With 144,000 square feet of labs, classrooms, and offices, the new building will be the largest academic building on the Kingston campus. And it was made possible thanks to voters’ overwhelming approval of a $65 million bond issue, plus private donations. That’s right, our very own neighbors and friends wanted you to have the best learning environment possible.

It’s going to enhance the teaching, research, and service missions of the college, including our national leadership in interdisciplinary education with other institutions, including the Alpert Medical School at Brown and nursing and other programs at URI and Rhode Island College. It’s got an interdisciplinary health simulation lab where teams including social workers and physical therapists will train with simulators and patient actors. And it has a good manufacturing process center that allows URI to lead in best practices training for the U.S. Food and Drug Administration, as well as private pharmaceutical companies. Not to mention all the environmentally friendly features in design and construction.
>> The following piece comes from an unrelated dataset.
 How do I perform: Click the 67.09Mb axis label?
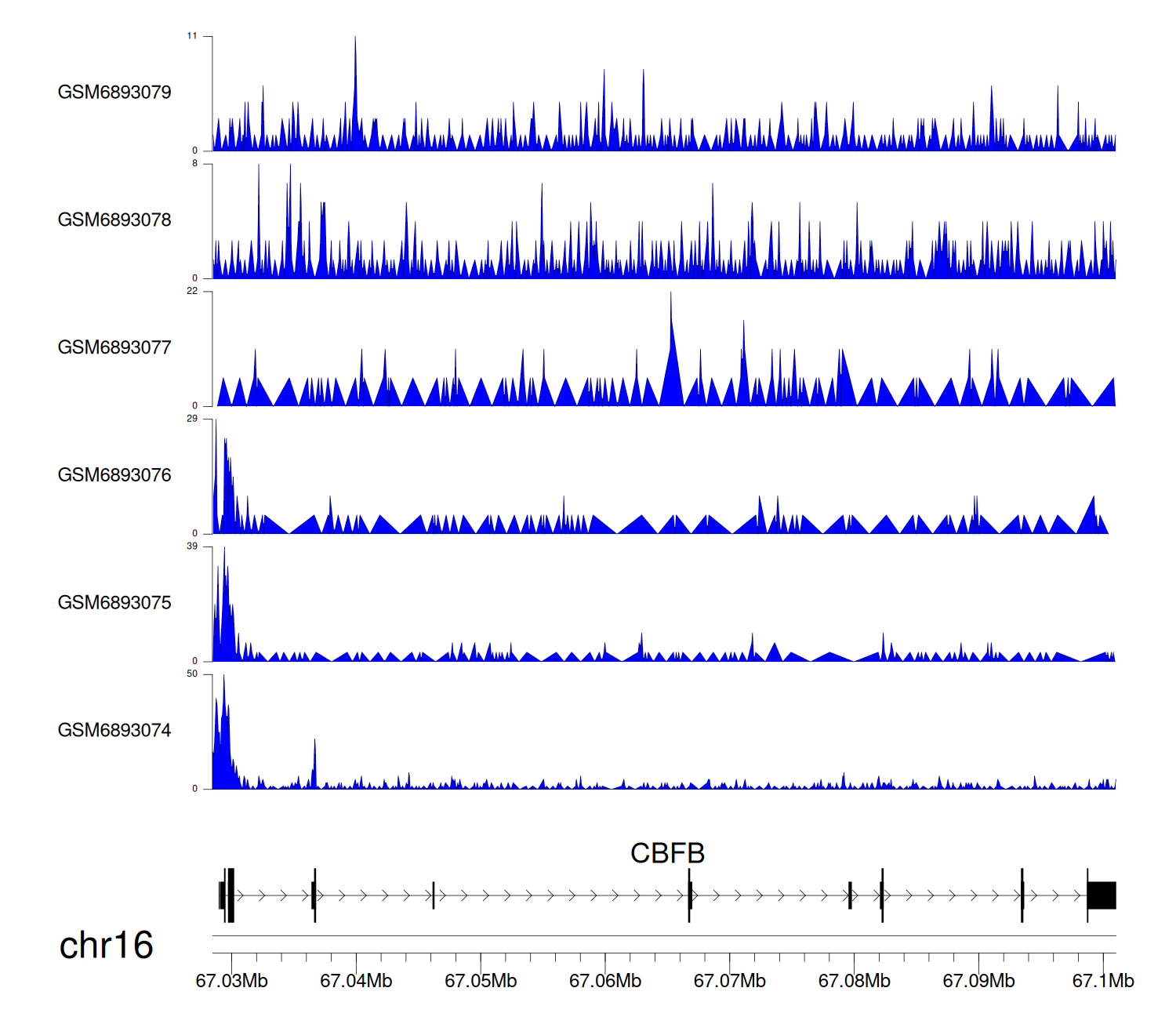[978, 981]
But our College of Pharmacy celebration doesn’t end with the opening of the new building. On Sept. 14, students, faculty, and the community are invited to hear from speakers like Richard B. Silverman, the inventor of the pain medication Lyrica, during our first free public symposium, Drug Therapy in the 21st Century, Discovery and Clinical Use. Registration is required. Then Sept. 28 through Sept. 30, Frontiers in Pharmaceutical Sciences: Global Perspectives, will attract about 30 researchers from around the world including Nobel laureate Thomas Steitz. URI undergrads can register to attend this conference free.

And if you are wondering if your pharmacy education at URI will pay off in terms of employment, the college’s job placement rate has exceeded 95 percent each year for the last five years.